- «Felices los que tienen un corazón limpio,
porque ellos verán a Dios»
(Mt 5, 8)
Hacer una relectura de ciertos pasajes
de la Sagrada escritura, suele deparar sorpresas. Aunque se trate a veces de algunos bien conocidos.
Te confieso que siempre pensé, quizás
ingenuamente, que Jesús se refería, en esta frase que te ofrezco en el
epígrafe, a lo que los teólogos llaman la “Visión Beatífica”. Es decir, a lo
que ocurrirá después de la muerte a los que, con la guía e impulso de la
gracia, hayan conseguido conservar hasta el fin un corazón de niño (Cf Mt 18, 3), que a ellos se
refiere la bienaventuranza. Ellos tendrán con Dios una relación inmediata; cara
a cara. Pedí siempre al Señor un corazón así, en la esperanza de que se
cumpliera en mí esa sentencia, y en mi vida futura pudiera gozar de su
Presencia y visión.

ACTIVIDAD 1 –
Indique si cada afirmación concuerda con el texto sobre la bienaventuranza de los limpios de corazón, respondiendo sí o no y citando literalmente las palabras decisivas:
(a) Quien escribe pensó siempre que la frase del epígrafe aludía a la llamada «Visión Beatífica».
(b) Releer pasajes bien conocidos de la Sagrada Escritura no suele deparar sorpresas.
(c) Los que conserven un corazón de niño tendrán con Dios una relación mediada, no directa.
ACTIVIDAD 2 – Prosiga el texto sobre la bienaventuranza de los limpios de corazón a partir de su última oración.

MATERIAL MOSTRADO –
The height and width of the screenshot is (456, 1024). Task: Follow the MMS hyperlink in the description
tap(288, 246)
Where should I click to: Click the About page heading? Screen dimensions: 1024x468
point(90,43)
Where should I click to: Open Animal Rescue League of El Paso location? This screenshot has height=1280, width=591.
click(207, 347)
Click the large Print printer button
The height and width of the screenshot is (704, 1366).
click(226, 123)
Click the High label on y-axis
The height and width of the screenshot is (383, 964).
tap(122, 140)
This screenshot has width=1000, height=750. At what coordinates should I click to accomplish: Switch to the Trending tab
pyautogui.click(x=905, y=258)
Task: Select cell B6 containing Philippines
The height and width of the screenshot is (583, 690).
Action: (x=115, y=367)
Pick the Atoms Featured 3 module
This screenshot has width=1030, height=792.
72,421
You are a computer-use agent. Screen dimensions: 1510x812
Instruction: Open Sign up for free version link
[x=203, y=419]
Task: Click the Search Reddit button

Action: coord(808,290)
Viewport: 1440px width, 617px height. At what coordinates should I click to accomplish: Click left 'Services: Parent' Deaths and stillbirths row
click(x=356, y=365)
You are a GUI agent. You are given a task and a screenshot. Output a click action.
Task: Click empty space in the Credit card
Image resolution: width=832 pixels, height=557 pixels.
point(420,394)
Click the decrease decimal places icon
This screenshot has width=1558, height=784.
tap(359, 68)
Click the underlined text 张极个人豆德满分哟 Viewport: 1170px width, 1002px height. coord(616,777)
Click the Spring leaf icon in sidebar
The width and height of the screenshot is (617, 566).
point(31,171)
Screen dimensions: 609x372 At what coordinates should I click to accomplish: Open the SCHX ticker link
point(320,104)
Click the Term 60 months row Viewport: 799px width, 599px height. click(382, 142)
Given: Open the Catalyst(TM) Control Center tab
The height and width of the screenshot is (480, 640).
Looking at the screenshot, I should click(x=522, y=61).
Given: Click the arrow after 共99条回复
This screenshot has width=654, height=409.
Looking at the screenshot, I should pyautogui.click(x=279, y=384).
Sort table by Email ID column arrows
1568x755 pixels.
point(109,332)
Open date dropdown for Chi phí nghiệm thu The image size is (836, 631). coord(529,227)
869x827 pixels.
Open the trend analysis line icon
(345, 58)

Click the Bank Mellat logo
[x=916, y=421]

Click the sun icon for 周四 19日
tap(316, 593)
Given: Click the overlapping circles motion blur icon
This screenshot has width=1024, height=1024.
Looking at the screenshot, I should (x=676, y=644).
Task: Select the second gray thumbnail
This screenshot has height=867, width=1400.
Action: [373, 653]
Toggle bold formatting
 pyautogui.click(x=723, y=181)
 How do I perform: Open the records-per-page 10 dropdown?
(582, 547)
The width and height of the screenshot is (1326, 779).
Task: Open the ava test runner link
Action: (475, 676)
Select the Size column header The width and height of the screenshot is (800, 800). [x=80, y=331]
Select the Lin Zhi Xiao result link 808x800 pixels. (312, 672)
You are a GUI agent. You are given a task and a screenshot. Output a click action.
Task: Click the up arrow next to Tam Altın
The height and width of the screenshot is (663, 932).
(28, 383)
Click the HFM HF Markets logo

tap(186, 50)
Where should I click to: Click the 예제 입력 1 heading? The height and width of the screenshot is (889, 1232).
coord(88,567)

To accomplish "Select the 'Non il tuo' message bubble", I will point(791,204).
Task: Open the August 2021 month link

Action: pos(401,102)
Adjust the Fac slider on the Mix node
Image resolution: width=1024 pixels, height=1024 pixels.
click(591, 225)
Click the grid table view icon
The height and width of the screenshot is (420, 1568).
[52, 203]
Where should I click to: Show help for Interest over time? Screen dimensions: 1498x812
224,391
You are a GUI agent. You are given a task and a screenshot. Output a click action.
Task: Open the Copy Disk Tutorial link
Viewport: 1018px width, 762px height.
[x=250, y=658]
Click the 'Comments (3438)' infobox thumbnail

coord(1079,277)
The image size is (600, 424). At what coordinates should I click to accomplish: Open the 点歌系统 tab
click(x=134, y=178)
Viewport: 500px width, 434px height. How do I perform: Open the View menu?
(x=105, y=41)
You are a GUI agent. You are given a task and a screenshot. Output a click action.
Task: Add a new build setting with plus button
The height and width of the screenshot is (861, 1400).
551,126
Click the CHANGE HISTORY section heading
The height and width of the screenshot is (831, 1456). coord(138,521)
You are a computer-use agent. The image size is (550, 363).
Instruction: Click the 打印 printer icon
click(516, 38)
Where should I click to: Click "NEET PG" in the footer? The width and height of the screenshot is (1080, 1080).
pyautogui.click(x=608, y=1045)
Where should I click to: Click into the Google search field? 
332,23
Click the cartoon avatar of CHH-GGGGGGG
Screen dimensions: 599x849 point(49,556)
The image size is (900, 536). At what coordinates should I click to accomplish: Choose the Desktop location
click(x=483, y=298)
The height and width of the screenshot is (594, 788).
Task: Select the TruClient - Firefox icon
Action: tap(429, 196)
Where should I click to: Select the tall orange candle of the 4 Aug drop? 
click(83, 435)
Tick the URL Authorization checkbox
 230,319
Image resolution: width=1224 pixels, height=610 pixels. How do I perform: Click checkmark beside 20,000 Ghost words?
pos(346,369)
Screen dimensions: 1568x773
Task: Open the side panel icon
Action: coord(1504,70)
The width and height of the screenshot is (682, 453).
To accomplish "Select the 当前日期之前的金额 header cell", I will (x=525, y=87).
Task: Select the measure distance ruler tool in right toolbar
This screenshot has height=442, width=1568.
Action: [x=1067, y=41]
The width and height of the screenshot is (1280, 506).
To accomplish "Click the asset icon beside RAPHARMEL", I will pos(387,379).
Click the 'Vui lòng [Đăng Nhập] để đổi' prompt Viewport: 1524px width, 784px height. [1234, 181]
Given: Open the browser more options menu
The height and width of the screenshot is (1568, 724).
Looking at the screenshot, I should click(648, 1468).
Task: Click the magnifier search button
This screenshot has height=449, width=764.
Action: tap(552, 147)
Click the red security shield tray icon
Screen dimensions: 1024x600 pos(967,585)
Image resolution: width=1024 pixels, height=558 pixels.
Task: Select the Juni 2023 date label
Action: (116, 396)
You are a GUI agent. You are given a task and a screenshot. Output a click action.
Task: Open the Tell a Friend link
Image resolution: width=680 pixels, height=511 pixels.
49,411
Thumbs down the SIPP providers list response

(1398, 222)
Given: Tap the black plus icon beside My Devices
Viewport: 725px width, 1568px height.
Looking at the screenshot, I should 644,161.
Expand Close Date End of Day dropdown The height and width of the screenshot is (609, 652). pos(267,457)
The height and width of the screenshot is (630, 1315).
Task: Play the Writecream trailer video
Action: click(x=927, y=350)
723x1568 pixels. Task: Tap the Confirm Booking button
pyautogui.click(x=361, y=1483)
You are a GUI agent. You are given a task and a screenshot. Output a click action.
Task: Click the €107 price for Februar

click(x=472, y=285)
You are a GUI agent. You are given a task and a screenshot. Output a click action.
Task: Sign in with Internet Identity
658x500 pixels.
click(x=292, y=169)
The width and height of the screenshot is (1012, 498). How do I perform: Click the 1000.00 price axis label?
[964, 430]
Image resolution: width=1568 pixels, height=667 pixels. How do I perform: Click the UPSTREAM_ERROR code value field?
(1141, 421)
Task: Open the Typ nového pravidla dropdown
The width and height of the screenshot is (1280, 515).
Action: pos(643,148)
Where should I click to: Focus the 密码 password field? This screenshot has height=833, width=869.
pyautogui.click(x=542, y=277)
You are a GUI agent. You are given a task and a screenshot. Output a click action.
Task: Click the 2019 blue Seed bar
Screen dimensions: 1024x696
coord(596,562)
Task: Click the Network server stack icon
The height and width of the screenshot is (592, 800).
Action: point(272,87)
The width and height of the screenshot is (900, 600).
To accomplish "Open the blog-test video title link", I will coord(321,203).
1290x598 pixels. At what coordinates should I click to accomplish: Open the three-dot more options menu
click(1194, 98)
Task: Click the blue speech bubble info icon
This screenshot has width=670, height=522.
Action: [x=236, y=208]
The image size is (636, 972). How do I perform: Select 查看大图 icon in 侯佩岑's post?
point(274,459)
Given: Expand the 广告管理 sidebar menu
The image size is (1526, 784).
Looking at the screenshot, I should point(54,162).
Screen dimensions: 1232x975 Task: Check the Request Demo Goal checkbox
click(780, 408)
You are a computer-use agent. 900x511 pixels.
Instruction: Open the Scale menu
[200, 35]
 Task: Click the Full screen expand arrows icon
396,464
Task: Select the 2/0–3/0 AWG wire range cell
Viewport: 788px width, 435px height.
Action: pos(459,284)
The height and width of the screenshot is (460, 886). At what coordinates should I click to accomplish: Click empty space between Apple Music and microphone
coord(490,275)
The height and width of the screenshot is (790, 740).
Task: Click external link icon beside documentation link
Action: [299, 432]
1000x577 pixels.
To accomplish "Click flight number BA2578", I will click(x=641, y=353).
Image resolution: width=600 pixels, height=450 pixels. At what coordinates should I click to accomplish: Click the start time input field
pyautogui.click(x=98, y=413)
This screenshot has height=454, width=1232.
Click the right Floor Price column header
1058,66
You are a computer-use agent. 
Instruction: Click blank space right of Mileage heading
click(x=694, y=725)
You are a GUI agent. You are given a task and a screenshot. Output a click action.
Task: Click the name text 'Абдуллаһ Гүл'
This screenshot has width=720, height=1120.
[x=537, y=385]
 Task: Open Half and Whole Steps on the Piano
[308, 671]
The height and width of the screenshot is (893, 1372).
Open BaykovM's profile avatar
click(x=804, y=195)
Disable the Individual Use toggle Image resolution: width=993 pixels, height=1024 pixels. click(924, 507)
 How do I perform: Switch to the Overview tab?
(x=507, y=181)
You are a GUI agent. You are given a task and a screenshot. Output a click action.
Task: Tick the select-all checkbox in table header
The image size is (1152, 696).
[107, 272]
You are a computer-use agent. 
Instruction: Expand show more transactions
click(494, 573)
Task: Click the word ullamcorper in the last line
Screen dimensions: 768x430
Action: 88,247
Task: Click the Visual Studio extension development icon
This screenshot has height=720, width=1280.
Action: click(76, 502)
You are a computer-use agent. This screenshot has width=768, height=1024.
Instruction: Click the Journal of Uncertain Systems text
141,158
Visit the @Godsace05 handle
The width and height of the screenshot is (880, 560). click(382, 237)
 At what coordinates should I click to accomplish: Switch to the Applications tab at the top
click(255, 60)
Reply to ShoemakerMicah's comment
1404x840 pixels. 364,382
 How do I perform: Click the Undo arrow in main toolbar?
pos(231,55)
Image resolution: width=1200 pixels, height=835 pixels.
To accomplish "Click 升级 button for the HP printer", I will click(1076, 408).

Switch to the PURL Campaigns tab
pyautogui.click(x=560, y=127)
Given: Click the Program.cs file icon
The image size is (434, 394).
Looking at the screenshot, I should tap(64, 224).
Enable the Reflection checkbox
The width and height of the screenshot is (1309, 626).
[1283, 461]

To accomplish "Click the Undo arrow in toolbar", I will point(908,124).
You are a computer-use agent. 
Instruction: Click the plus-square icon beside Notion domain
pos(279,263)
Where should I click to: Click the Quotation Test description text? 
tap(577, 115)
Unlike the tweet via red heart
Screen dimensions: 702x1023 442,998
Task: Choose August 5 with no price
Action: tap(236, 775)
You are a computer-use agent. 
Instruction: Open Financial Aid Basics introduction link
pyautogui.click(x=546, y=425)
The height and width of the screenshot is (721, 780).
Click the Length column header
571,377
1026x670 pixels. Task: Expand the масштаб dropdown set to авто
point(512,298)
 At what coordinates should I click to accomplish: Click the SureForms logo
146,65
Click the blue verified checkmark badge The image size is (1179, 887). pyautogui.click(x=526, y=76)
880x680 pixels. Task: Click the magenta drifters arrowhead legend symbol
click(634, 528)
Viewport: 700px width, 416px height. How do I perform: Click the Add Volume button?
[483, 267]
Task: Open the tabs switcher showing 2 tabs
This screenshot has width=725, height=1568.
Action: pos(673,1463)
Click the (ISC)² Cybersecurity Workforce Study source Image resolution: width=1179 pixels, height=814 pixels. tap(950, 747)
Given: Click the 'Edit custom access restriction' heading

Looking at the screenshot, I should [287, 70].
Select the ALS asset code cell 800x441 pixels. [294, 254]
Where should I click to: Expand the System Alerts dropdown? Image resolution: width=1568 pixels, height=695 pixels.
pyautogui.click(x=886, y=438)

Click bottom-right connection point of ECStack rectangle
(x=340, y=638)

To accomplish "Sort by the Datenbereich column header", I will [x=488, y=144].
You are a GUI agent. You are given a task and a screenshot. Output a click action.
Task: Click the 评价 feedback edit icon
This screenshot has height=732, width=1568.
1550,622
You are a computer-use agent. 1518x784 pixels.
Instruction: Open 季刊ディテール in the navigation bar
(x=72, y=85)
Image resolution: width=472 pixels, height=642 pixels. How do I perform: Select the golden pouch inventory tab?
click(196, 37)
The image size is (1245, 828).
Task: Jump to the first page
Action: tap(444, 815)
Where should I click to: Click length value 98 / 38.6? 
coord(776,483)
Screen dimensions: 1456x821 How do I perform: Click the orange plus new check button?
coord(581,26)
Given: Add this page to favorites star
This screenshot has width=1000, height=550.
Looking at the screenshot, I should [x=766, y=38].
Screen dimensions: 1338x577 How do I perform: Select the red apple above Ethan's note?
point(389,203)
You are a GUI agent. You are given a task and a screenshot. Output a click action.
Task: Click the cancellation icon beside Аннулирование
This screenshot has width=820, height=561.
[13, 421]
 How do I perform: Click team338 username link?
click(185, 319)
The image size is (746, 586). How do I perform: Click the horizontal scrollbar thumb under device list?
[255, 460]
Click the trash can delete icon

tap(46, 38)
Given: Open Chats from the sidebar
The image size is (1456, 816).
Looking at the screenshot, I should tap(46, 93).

RESPUESTA ESCRITA 1 –
(a) Sí: «que Jesús se refería, en esta frase que te ofrezco en el epígrafe, a lo que los teólogos llaman la “Visión Beatífica”».
(b) No: «suele deparar sorpresas. Aunque se trate a veces de algunos bien conocidos».
(c) No: «Ellos tendrán con Dios una relación inmediata; cara a cara».

RESPUESTA ESCRITA 2 –
Sigo creyendo que esto es así, por
supuesto, sin embargo, hoy creo que el Espíritu “me sopla en el oído” que en
esa afirmación hay algo más; algo que hasta ahora estaba escondido a mi
comprensión; algo que mi pobreza interior no me permitía ver. Y si hoy lo
entiendo, según me parece, es por una especial misericordia de Dios, quien
—como siempre que me permite descubrir algo de sus cosas— se apiada de mí
limitación y mi indigencia y me da su Espíritu para iluminarme.
Creo descubrir que cuando el Señor habla
de los que tienen el corazón limpio, puro, recto, pretende que entendamos que
ellos verán a Dios no sólo en una vida futura, sino también aquí y ahora.
Pero cabe que te preguntes: ¿Cómo podría
ser esto? ¿Cómo habríamos de ver a Dios aquí, en la tierra; en esta vida
mortal?
Respondo: ver a Dios aquí y ahora, es
hallarlo detrás de los acontecimientos, las personas y las cosas. Descubrirlo
como escondido “entre bambalinas” en cada acto de nuestra vida.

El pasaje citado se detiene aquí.